Now I have Anneli, almost ready for it: in a year she will be a little past five, halfway between the ages of my sister and me when we first sat ecstatically under the ministrations of a well-trained restaurant staff. In spite of the world-sickness that her father and I feel, we still want her first restaurant meal to be good. We have discussed it pleasurably, recognizing without shame the same eagerness in us that makes some parents buy elaborate electric trains and five-foot sailboats for their uninterested offspring. There must be chicken à la king in a chafing dish, and perhaps a baked Alaska because the heat and the cold of it are so exciting to a person like Anneli, and a gentle white wine for us and, if possible, cooled water in a little French bottle for her.

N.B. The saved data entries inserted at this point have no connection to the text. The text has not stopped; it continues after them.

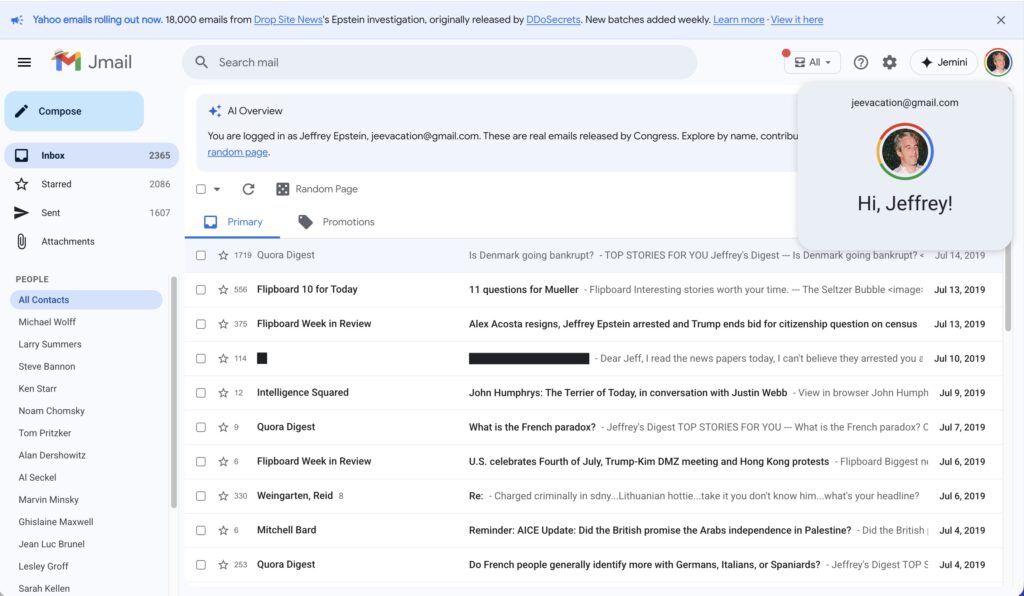The height and width of the screenshot is (596, 1024).
Task: Open the help question mark icon
Action: tap(861, 62)
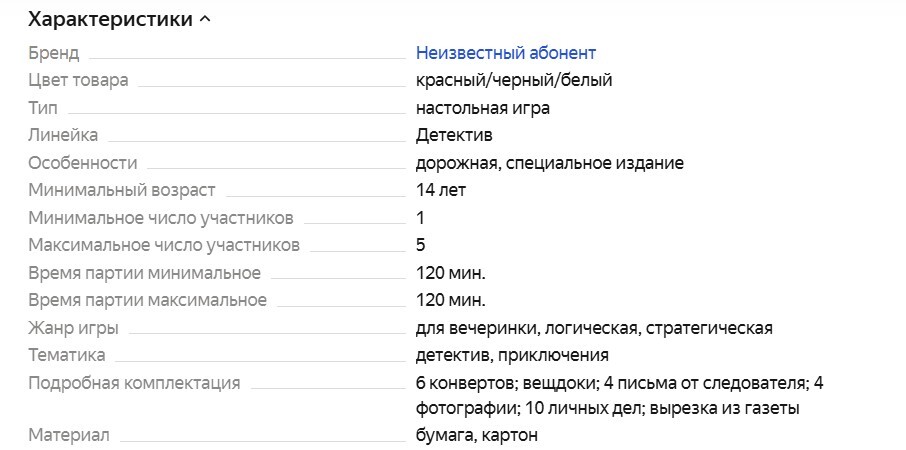
Task: Click the дорожная, специальное издание value
Action: [x=549, y=163]
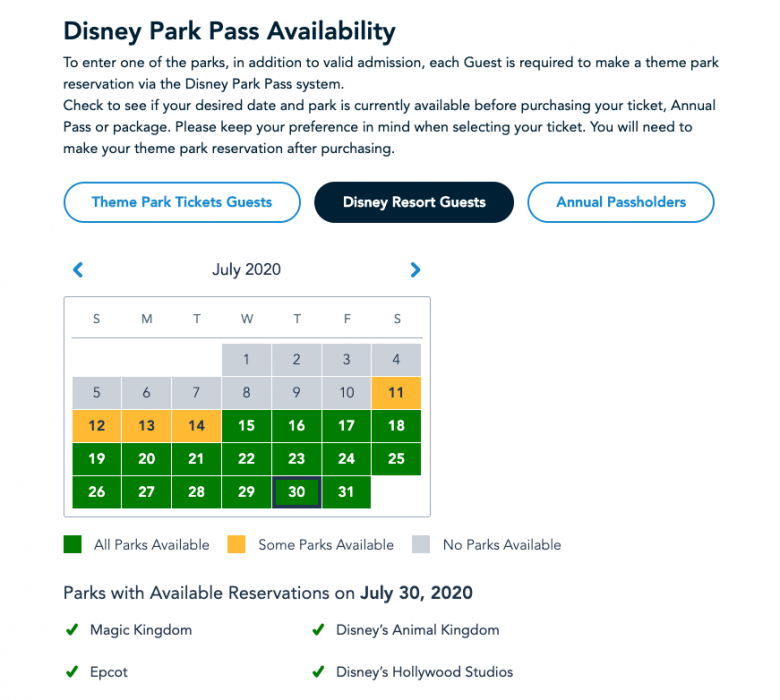Go to the previous month arrow
This screenshot has height=700, width=780.
[x=78, y=270]
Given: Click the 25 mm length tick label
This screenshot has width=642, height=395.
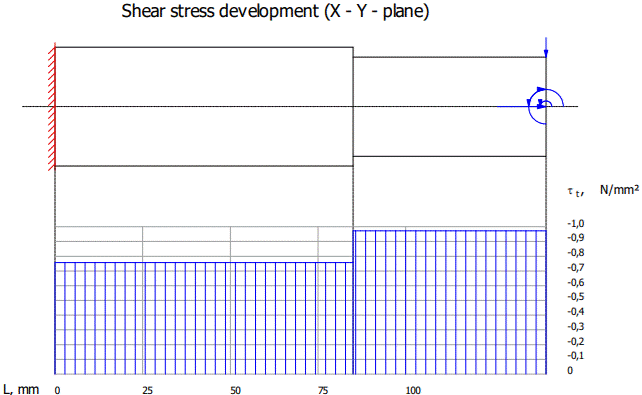Looking at the screenshot, I should [x=147, y=390].
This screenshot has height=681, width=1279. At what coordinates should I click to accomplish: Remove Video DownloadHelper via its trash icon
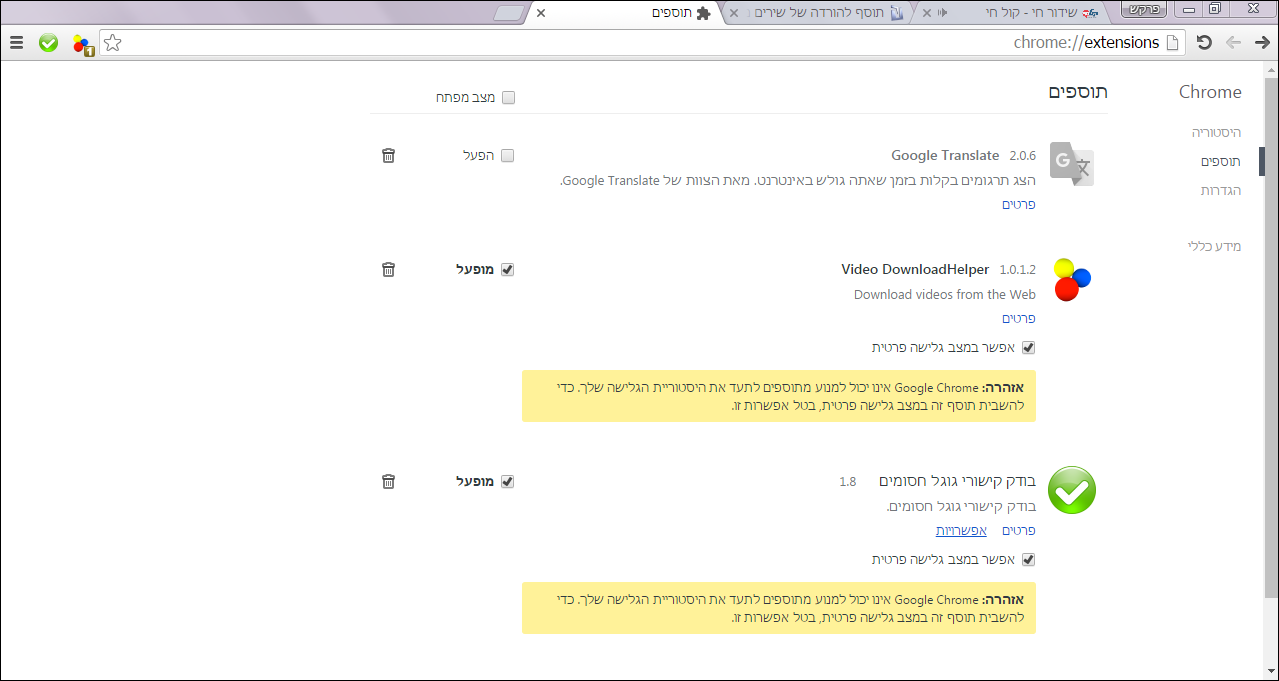pos(389,270)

Meanwhile Anneli is being prepared with infinitesimal bites of whatever we find most subtle, slipped to her—without benefit of pediatrician—between her daily rounds of chopped green beans and pears and such. When she behaves unusually nicely, we think with complacency of what it will be like—that first lunch.

We will arrive about one-thirty at the very best, most formal restaurant we know in our city, having sustained ourselves with a short nap and two whole-wheat crackers spread with sweet butter. She will wear some sort of smocked short dress made of wine-colored linen, white cotton gloves, white sandals on her thin little very brown feet. I suppose she should have a hat, though she doesn’t often wear one. Her eyes are as big and purple-brown with excitement as well-cooked prunes and she stands up like a minuscule princess to the salute of the maître d’hôtel.

We go to a table perfect for three, half facing the door to the kitchens so that she can watch the waiters and learn from them, half turned from the bar where a great many people are drinking—as she has often seen us do—but without as much enjoyment as we have. There is a drowsy diminuendo of chatter, and the human beings who have given themselves the time to be leisurely seem much more human than they may have earlier that noon.

Anneli looks at the strangest of the women, and the men most like her father, and then watches solemnly, tremblingly, as a split of Perrier water is poured for her, for her alone into a stemmed glass, and a waiter—we know the very one, past sixty, with the sly monkey-face of a college professor (but will he be there then?)—her own waiter, prepares on a wheeled table the silver bowl and the flame. Yes, we see her, my husband and I, as much this minute in our minds as we ever will at Voisin or the Café de Paris or dead Marcel’s; and she is those other children; she is us; she is whatever tender creature can thus begin the long nibbling through the invisible tunnel of the world.